Conventional loss with elbo loss

udion · October 1, 2018, 6:32pm

Hi,

I wanted to put priors on some of the layers in the network and learn the parameters, pyro allows to do this. However I want to train the network in the following manner, I was wondering if this is possible and if the training strategy has some flaw that I am overlooking (according to me, this might help me train faster)

say for 5 iterations I sample a set of parameters and optimize for Elbo using guide and model functions

then for the next 2 iterations, I sample a set of parameters and optimize MSE/ Cross-entropy/ etc

edit:

I realize this might be more helpful than the above, can I optimize Elbo + K*MSE (etc) where K is some hyper -param ?

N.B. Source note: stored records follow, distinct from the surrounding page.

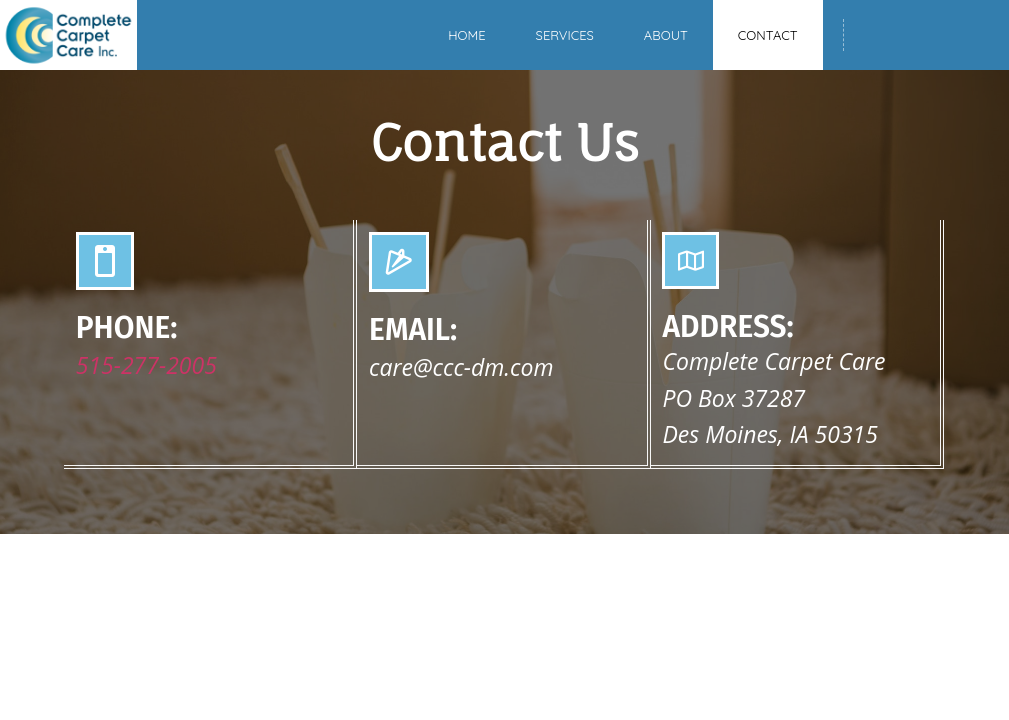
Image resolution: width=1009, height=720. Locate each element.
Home (466, 35)
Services (565, 35)
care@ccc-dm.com (461, 367)
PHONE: (127, 328)
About (666, 35)
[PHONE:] (105, 261)
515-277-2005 (146, 365)
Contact (768, 35)
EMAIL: (413, 330)
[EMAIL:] (399, 262)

Any hints will be appreciated.

Thanks!

lmao · October 2, 2018, 11:49am

It seems what you want to optimize is the elbo of a Bayessian network with loss function loss + K*MSE, where loss is the loss function of your original network.

Thus it should be ok if loss + K*MSE makes sense for an ordinary network.

martinjankowiak · October 5, 2018, 2:52am

the easiest way to do this would be to add an additional observe statement using a normal probability distribution in your model (note that the log prob of a normal distribution gives you a quadratic term; the constant K would then effectively be determined by the variance of the normal distribution)

udion · October 6, 2018, 5:56am

I didn’t get you.

ELBO itself is a loss term right? I want to add some other terms in that loss function.

udion · October 6, 2018, 5:57am

Thank you for the suggestion. I was able to make it work using this,

github.com/pyro-ppl/pyro

Add custom loss

opened 11:09PM - 22 Apr 18 UTC

closed 03:19AM - 23 Apr 18 UTC

jthsieh

question

I've been playing around with Pyro and it has worked pretty well so far. Thanks …for providing the tutorials! My question is that right now, the loss is just ELBO. How do I add additional loss terms besides ELBO? For example, I might want to add an L2 loss term like `loss += lambda * F.mse_loss(x, y)`. I guess I can probably do the normal procedure: `optimizer.zero_grad()` `loss.backward()` `optimizer.step()` in addition to `svi.step()`, but I'm not sure whether this is appropriate and what `svi.step()` does exactly.